Exercise aim: Each entry below should be output exactly, apart from its images.
________
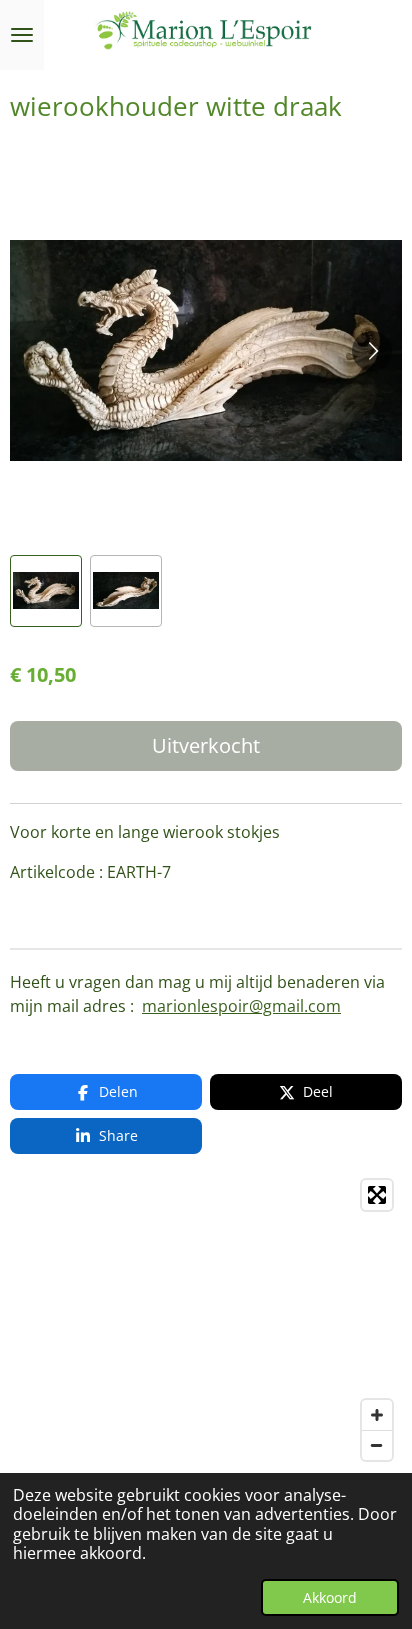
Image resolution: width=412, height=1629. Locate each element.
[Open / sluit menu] (22, 35)
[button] (46, 591)
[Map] (206, 1320)
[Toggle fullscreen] (377, 1195)
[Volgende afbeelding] (372, 351)
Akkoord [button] (330, 1597)
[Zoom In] (377, 1415)
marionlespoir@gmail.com (241, 1006)
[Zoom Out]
________
Solution to this problem:
Image resolution: width=412, height=1629. Locate each element.
[Open / sluit menu] (22, 35)
[button] (46, 591)
[Map] (206, 1320)
[Toggle fullscreen] (377, 1195)
[Volgende afbeelding] (372, 351)
Akkoord [button] (330, 1597)
[Zoom In] (377, 1415)
marionlespoir@gmail.com (241, 1006)
[Zoom Out]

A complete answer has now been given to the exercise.